**EXERCISE OBJECTIVE:** Where the records below have a line with "Collapse", that line is to be copied.

··· RECORDS TO USE

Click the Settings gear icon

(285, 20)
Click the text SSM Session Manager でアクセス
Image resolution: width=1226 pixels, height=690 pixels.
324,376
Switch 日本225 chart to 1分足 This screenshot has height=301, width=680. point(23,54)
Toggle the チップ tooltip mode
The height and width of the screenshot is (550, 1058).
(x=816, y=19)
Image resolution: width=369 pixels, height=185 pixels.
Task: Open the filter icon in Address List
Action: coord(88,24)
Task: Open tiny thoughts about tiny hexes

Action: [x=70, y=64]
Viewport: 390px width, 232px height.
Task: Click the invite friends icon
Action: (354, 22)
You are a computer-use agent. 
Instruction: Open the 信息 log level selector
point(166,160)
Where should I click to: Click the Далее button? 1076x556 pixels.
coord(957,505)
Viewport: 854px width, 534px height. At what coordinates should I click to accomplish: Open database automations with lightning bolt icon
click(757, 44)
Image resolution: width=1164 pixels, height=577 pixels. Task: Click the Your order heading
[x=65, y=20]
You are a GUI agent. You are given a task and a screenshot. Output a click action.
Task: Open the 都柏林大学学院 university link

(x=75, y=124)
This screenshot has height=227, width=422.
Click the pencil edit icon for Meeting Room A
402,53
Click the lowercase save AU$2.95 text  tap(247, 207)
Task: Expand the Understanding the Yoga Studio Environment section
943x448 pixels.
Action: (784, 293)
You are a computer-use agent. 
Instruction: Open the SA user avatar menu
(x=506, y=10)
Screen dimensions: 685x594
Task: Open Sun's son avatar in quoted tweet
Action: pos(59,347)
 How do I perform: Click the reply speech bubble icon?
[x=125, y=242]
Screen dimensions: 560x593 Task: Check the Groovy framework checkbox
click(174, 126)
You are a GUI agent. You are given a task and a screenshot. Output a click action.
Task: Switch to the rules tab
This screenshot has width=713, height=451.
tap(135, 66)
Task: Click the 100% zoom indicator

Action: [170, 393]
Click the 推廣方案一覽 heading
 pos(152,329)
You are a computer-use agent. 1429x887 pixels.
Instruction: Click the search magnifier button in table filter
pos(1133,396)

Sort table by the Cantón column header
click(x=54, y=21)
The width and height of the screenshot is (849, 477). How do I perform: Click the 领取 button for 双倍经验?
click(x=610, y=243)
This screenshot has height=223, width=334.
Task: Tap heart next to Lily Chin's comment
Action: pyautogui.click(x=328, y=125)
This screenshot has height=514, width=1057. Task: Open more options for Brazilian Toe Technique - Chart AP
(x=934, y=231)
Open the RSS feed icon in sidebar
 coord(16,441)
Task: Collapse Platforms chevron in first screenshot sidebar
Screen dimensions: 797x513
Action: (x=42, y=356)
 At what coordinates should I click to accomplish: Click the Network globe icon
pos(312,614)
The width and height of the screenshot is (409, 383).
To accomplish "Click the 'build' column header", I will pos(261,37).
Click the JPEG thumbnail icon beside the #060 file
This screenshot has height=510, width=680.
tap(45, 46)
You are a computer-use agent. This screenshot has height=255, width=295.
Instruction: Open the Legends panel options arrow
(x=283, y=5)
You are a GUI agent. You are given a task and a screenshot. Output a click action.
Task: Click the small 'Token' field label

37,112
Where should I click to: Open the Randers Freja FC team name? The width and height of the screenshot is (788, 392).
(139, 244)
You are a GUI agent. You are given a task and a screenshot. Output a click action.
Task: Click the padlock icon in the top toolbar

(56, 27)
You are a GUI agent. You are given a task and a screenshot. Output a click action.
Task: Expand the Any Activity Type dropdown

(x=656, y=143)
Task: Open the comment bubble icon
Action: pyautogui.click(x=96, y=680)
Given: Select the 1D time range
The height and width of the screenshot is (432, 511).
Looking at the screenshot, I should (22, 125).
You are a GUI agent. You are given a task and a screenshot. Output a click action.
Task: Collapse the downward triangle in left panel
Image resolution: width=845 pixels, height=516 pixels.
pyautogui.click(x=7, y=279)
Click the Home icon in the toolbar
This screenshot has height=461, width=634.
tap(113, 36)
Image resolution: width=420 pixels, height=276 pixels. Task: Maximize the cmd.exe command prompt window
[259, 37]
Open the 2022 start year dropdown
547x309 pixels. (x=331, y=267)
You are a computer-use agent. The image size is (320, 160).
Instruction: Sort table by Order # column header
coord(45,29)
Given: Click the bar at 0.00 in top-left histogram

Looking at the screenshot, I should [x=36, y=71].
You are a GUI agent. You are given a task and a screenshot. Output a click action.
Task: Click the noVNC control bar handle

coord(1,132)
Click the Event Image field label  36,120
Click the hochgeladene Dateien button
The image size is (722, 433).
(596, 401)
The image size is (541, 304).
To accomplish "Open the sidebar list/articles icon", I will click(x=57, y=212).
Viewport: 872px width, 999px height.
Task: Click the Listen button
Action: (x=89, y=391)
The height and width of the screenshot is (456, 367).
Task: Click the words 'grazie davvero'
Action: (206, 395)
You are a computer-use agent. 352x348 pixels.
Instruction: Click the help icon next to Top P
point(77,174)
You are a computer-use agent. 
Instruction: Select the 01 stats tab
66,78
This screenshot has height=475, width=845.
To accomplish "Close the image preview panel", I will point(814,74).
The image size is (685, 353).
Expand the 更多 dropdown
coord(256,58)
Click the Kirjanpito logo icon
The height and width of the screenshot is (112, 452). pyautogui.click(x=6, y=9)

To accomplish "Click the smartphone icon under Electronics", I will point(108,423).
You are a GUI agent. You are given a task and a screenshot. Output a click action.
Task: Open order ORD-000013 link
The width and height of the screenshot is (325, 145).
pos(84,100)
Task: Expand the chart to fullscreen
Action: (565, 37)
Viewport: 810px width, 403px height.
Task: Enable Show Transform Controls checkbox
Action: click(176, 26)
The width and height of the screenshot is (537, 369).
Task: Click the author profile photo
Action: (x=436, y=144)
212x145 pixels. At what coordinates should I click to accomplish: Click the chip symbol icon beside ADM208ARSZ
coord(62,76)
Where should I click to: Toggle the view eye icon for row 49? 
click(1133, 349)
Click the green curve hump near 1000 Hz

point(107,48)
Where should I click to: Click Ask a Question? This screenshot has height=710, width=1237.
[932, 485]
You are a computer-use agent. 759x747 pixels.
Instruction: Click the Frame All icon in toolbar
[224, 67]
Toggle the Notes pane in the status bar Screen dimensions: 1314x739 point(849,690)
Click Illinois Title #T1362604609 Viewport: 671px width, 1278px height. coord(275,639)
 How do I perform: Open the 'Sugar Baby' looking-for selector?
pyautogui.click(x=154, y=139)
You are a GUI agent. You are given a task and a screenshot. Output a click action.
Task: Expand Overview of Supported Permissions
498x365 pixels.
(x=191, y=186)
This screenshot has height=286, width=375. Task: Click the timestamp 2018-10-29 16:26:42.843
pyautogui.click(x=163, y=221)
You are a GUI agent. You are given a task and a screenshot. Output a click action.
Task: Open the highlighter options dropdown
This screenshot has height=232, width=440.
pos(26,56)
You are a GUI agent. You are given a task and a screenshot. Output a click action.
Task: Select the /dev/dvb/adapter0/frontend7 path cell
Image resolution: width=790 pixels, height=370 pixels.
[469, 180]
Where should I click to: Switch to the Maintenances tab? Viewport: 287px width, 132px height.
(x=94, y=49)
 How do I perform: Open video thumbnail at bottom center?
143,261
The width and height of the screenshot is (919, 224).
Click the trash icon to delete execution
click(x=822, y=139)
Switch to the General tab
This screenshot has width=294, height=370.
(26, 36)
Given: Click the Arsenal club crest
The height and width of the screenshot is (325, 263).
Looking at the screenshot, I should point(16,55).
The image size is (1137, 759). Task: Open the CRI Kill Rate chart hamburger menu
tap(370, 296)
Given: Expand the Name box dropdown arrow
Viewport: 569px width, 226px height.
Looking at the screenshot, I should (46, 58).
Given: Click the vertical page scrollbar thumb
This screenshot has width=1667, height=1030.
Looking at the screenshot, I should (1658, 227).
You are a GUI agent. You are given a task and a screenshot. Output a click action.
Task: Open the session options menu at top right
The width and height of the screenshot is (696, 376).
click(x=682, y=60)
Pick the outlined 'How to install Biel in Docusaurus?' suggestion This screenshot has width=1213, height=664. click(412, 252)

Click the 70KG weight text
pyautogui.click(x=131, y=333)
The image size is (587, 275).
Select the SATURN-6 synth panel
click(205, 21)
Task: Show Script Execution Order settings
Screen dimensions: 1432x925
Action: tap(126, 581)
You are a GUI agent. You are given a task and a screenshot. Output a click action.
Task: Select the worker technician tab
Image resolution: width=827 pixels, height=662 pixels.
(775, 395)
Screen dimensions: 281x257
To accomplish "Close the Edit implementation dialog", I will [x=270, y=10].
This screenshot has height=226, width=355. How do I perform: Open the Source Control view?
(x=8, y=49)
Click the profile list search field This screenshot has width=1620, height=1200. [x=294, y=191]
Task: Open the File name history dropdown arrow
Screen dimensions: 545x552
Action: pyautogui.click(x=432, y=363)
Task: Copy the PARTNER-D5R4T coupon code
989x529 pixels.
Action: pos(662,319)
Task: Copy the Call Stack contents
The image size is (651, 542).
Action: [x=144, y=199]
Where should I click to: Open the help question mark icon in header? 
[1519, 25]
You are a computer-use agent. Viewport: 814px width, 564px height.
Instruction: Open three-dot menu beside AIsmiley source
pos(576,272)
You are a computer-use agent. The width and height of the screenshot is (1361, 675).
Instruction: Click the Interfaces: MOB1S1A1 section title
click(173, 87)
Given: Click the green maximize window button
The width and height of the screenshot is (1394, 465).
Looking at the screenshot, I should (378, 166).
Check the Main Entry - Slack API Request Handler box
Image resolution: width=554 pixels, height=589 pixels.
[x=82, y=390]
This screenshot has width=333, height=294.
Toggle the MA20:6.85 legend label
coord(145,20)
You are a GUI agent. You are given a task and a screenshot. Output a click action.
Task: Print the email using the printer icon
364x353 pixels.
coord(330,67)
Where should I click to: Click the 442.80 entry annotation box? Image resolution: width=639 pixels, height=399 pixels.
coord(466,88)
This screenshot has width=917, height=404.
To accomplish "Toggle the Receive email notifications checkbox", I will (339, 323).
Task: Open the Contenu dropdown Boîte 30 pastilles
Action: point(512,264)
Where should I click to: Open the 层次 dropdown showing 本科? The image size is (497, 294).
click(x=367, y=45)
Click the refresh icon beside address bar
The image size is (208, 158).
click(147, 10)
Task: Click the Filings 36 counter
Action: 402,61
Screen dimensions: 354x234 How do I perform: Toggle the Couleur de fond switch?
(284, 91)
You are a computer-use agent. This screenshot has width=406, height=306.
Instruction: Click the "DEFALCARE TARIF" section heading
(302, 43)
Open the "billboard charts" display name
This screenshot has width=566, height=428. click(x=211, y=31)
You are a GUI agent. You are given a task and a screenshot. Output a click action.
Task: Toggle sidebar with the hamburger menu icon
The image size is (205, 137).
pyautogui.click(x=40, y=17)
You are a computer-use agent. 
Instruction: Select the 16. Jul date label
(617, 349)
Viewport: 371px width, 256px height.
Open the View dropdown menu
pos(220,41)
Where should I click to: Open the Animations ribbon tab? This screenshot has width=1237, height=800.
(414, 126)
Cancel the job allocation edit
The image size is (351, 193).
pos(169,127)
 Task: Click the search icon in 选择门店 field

······

**PROBLEM SOLUTION:**
Task: Collapse Platforms chevron in first screenshot sidebar
Task: Collapse the downward triangle in left panel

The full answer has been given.